What is this Homepage you speak of?
When homelab’ing, you often end up with a bunch of different selfhosted(info) services and URLs you need to keep track of and visit repeatedly. Using bookmarks or shortcuts to access all of your stuff is fine, but can end up becoming a bit inconvenient as your homelab grows. Using a nice front for accessing your services, like Heimdall or Homepage, can be really nice to quickly navigate to where you want to go, with big visible icons instead of plain text labels, or small unrecognizable icons. What’s cool, is that these dashboards often have extra stuff included, that can incorporate with your services, and give quick information directly in the dashboard, before even clicking on them. Really nice, especially if the reason to visit the site was to lookup said information.
Heimdall or Homepage?
I originally used Heimdall, but was never really to pleased with it. Heimdall is configure via its nice UI, and you set up each app/service with a nice visual interface. However, I really like having everything configured through configuration files, because it gives me both a history over what I have configured, by simply reading the file, but also a natural way to backup my personal dashboard layout. If the container hosting Heimdall goes down and needs to be reconfigured, then I would have to setup each and every service once again, with potential Icons, colours and API keys. Not a fan. After a lot of coverage from different YouTubers like Techno Tim, Christian Lempa and DB Tech I jumped to Homepage, because it solved my issue with configuration, and - in my opinion - has a more pleasing look. Simple as that, because they both do their job really well, and the main difference is mostly the userbase. If you don’t like to use configuration files, Homepage would be a chore and Heimdall would likely be a better match.

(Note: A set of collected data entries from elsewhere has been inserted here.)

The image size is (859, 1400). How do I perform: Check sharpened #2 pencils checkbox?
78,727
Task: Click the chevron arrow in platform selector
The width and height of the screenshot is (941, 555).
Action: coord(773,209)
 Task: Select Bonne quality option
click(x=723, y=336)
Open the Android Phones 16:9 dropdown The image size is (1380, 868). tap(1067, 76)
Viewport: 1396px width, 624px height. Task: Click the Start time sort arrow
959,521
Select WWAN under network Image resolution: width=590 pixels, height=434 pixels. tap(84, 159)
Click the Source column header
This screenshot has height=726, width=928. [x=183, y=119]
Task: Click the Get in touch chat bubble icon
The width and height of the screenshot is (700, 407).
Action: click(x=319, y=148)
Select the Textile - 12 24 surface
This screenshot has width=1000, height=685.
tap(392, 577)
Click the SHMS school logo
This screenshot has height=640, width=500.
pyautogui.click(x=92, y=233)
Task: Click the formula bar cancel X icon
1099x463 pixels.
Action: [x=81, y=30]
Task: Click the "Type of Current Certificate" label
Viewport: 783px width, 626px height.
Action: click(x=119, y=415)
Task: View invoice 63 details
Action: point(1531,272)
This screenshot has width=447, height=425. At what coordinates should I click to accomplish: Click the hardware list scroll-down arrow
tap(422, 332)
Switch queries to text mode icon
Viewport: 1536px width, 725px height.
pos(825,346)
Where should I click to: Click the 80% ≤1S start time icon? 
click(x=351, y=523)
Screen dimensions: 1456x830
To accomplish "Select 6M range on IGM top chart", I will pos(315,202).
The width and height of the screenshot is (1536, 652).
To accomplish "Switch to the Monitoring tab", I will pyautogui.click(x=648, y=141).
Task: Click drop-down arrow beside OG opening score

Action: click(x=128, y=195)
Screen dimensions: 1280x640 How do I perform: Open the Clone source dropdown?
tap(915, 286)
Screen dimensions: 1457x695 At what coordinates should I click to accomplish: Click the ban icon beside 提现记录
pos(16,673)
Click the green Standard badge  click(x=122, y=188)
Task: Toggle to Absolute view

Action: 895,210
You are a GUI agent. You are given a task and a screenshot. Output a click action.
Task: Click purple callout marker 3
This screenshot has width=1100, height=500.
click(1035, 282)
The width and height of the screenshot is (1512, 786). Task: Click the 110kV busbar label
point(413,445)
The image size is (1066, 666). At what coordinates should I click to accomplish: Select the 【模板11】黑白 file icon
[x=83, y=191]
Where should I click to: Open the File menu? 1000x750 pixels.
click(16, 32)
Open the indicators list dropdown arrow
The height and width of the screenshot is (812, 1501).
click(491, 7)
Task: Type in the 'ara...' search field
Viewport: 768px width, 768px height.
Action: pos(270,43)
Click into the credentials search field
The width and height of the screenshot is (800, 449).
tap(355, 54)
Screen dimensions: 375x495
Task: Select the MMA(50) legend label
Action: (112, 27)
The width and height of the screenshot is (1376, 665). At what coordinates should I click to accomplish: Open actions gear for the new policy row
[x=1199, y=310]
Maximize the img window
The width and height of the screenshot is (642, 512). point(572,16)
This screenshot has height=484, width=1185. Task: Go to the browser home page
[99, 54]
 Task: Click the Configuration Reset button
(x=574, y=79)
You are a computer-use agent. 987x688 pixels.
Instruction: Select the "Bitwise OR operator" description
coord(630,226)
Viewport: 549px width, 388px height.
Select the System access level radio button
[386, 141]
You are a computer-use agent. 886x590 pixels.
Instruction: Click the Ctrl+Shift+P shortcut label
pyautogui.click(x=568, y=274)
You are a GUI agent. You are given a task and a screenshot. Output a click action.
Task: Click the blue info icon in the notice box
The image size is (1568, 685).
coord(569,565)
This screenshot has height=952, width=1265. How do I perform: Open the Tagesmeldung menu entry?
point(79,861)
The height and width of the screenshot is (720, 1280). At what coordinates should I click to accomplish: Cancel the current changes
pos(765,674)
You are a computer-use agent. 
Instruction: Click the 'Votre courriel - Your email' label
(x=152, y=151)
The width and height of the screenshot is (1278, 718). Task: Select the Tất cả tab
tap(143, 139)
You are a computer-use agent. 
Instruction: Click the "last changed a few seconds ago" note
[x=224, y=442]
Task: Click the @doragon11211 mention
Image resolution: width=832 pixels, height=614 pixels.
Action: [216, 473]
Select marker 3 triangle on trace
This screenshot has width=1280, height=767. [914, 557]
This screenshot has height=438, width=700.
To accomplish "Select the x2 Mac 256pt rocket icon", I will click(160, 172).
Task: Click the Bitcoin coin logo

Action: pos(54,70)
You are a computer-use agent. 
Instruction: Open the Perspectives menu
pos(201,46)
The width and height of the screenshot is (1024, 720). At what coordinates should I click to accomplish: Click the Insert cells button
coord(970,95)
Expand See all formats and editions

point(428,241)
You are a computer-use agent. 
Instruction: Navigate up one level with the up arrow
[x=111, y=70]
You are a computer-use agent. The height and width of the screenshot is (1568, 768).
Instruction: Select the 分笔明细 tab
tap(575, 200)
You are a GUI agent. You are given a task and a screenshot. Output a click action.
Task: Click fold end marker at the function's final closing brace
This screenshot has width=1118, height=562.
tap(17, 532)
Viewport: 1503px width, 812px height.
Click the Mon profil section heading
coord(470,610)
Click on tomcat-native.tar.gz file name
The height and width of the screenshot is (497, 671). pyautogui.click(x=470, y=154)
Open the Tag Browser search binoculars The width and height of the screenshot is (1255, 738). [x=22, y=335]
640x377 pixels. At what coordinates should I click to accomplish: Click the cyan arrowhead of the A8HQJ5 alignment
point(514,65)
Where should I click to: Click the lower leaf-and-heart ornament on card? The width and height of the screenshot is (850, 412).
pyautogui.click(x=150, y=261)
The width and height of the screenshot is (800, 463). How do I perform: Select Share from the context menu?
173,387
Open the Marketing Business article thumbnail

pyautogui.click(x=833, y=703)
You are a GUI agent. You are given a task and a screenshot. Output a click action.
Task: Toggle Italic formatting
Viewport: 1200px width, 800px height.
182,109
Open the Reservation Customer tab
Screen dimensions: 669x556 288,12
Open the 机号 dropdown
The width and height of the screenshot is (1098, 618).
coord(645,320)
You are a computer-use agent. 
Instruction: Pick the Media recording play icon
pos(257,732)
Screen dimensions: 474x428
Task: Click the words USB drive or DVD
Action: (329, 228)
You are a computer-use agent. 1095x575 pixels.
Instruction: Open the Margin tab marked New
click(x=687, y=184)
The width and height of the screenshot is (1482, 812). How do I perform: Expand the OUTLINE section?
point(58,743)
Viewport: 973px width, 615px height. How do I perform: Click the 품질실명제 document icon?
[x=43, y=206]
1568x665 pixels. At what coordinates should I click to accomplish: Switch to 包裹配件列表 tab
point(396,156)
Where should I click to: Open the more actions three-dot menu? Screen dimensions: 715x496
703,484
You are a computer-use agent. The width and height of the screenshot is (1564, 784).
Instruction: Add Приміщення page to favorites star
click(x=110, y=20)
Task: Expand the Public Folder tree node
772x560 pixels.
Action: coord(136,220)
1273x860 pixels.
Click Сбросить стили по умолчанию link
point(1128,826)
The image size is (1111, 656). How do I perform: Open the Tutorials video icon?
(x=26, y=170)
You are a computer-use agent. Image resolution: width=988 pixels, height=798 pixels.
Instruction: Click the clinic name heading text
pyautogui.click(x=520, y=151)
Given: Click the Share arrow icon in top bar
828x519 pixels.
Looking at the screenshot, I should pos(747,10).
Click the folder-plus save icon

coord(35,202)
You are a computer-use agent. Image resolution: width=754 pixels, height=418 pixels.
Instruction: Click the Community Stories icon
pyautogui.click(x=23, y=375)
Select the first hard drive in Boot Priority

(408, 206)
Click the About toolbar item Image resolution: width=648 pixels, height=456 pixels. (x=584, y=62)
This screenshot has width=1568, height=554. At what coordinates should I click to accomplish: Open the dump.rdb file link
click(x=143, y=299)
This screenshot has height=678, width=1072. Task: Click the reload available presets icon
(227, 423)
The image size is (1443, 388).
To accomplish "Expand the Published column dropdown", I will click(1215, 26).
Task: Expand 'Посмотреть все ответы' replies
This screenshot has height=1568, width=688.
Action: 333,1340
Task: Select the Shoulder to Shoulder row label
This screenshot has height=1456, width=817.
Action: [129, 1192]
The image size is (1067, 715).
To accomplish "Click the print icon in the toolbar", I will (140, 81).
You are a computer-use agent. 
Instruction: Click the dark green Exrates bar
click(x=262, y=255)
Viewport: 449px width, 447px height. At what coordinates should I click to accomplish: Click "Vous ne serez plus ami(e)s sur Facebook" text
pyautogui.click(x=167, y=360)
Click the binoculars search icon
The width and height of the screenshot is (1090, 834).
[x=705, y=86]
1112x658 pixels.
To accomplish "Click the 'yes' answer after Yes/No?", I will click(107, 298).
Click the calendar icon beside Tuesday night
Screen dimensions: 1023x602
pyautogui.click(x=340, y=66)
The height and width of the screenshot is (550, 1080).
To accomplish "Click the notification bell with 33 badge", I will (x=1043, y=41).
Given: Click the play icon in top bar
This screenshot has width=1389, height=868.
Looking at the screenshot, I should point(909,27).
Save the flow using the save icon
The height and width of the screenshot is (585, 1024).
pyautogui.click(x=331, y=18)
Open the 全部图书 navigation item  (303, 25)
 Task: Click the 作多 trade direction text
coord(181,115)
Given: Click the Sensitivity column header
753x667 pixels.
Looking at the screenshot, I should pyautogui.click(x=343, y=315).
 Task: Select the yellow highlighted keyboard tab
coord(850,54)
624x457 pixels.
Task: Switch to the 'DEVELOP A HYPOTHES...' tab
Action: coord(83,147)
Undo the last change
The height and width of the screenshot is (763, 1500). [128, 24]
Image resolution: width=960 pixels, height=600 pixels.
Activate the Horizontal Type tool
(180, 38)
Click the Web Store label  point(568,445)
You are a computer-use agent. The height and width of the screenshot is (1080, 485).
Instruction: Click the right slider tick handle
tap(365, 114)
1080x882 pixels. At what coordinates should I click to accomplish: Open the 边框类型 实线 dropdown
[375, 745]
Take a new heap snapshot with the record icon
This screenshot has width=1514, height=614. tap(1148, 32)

If you are hosting other stuff, then why not put your dashboard on a your server?
I have hosted these dashboards on my server before, and tried to use easy to remember hostnames for my services. But, when something breaks in the network chain, I often ended up not having access to my dashboard, and then not having my quick route to fix the issue. And because of my easy to remember hostnames, I ended up forgetting the IP addresses and ports for the services, further slowing down my troubleshooting. It has only happened a couple of times, but was still really annoying each time. Having my dashboard on my local machine, served via localhost:<port>
, means if the homepage is down, I know it’s an local issue with my specific machine. And if a greater network issue occurred, I would still have the route to the different servers, my router and switch, and can read the IP and port of the specific service by hovering over it in the dashboard.
Some issues I encountered
After my initial setup, I had some trouble with my system hanging on shutdown with the message:
A stop job is running for docker-Hompage.service ( 1s / 2min)
Jump to my fix
I googled around, and got the idea that it might be Docker not shutting down the container properly, and then tried switching to Podman, which was as simple as replacing backend = "docker";
with backend = "podman";
.
This did solve the issue, although presented a new issue with the container not being able to ping, and every widget with a status check showing as down:
This is because of Podman’s more restricted handling of containers, meaning you have to be more deliberate about what the container should be allowed to have access to. Its more secure and something I like, although something I need to get used to. I fixed the issue with pinging by making the container use the host’s network with
--net=host
.
My fix for docker hanging on shutdown
I later found out through some more testing, that the original error actually came from:
environment = {
PUID = "1000";
PGID = "1000";
};
which I had added to the container because I have experienced some file permission issues on other containers, and expected Homepage to need it, based on its ability to read image files. A fine lesson on not adding stuff you aren’t sure that you’ll need… Removing it made the docker backend work without halting the shutdown process, but I have since decided to stick with Podman.
Final notes and files
To keep my configuration.nix file clean, I separate the container configuration into its own nix file called containers.nix. This will also be a nice place for adding more local containers in the future.
My containers.nix file:
{ config, pkgs, ... }:
{
virtualisation.oci-containers = {
backend = "podman";
containers = {
Homepage = {
autoStart = true;
image = "ghcr.io/gethomepage/homepage:latest";
extraOptions = [ "--net=host" ];
ports = [
"3000:3000"
];
volumes = [
"/home/simon/.dotfiles/Homepage-startpage/config:/app/config"
"/home/simon/.dotfiles/Homepage-startpage/Graphics/icons:/app/public/icons"
];
};
};
};
}
I save icons and Homepage config files in my .dotfiles folder, on my home directory called simon.
I then import the module into my configuration.nix file:
imports =
[ # Include the results of the hardware scan.
./hardware-configuration.nix
./containers.nix
];
This may not be the most exiting post, but I wanted to make it on the off chance that someone else occurred a similar issue with OCI-containers on NixOS, and that my fixes could solve their issues as well.
Anyways - Thanks for the read, and a good day to you!